• **SELECTED EXCERPT**
##############################

# golden tile fishing



## scott gallagher (Oct 19, 2007)

alot of talk about tile fishing whats the size limit and how many can you keep in the gulf. 

i tried to regester on the 100 fantom club still whaiting for reply any other deep drop clubs

around the gulf. fish out of destin and pensacola area. any info would help or any general 

areas would help thank you. plumbwet. 25 ft pursuit


----------



## CATCH-ALL (Oct 6, 2009)

Scott - please check your email - I just sent you a reply to your application to join. Sometimes on weekends I don't check my email often andas a result I only saw yourapplication to join 100FFC just a few minutes ago. 

PFF members, for those of you unfamiliar with the 100 Fathom Fishing Club, _we are a private fishing club._ We are not a public fishing forum. Every applicant for membership has to undergo an approval process. We do not charge any dues nor do we take any advertising money. THe only requirements that members have is to post at least three times over any 90 day period, refrain from flame wars and don't talk politics or religion (although ripping Enviros a new orifice is encouraged!). We also strongly encourage our members to actively participateon thepublic fishing forums - many great ideas come from places like PFF and others. 

To serve our far-flung members better, we have an online website where members can post fishing reports, ask for boating-engine-fishing-tackle-rigging advice, etc. We have members in places like Guam, Tahiti, Cayman Islands, Australia and the Bahamas but most are clustered in SE Florida, Norfolk Va, and the Gulf States of Fla Alabama Mississippi Louisiana and Texas.

We have four main focuses - bottomfishing, swordfishing, deepdropping and fisheries regs issues.

##############################

• **DATA**
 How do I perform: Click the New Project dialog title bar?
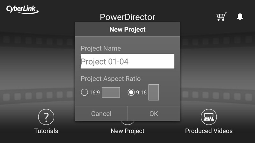[128, 29]
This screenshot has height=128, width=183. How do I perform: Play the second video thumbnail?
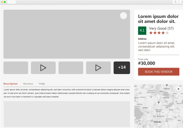pyautogui.click(x=98, y=68)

##############################

• **EXERCISE DIRECTIONS**
Resume the golden tile fishing forum thread, picking up right after the sentence listing the club's four main focuses.

• **RIGHT ANSWER**
Scott - to answer your tilefish question, in all five Gulf States thereare no size limits on Golden Tilefish. Texas, Louisiana, Mississippi, Alabama all have a 20 Golden Tile per person limit as part of the 20 fish per person Reef Fish aggregate bag limit. Only Florida went screwy with Gulfcoast Golden Tile bag limits - FWC lumps them in with the 4 Grouper per person agg bag. Still, at least it beats the total BS limit on the _east_ coast - 1 freakin' Golden Tile per person even though SAFMC/NMFS own friggin' "best science" says they won't be overfished at 3 G-Tiles per person.

Happy Sunday,

Mark

Catch-All

Pres., 100 Fathom Fishing Club


----------



## CATCH-ALL (Oct 6, 2009)

Scott - I just okayed your app.

Welcome aboard! 

Catch


----------



## CATCH-ALL (Oct 6, 2009)

*GULF OF MEXICO REGS - SNOWY & GOLDEN TILE - FEDL WATERS & STATES WATERS

GULF OF MEXICO FEDERAL GUMMINT REGS*







"Hi! I'm from the Gummint and I'm here to help!" 
*Snowy Grouper* - 4 per person, as part of 4 Grouper agg bag

*Golden Tilefish* - 20 per person, as part of 20 Reef Fish agg bag

*FLORIDA *








*Snowy Grouper *- 4 Snowys per person, as poart of the 4 Grouper aggregate bag limit

*Golden Tilefish* - 4 Golden Tile per person, as part of the 4 Grouper agg bag (sorry guys, you're FUCKED)


*ALABAMMY*







(Hey Alabama! Florida stole your flag and slapped a purty seal on it)
*Snowys -* not listed but assume they count towards the 5 Grouper p/p agg bag

*Golden Tile *- 20 per person, as part of 20 Reef Fish agg bag

*MISSISSIPPI*








*Snowys *- 5 per person, Grouper agg bag

*Golden Tile* - 20 per person, Reef Fish agg bag

*LOUISIANA*








*Snowys *- 5 per person, as part of the Grouper agg bag

*Golden Tile* - 20 per person, as part of Snapper agg bag 

*TEXAS *








*Snowys* - 4 per person, grouper agg bag

*Golden Tile* - 20 per person, reef fish agg bag
*in waters further than 9nm offshore, Texas limits conform to federal regs

Hope this helps....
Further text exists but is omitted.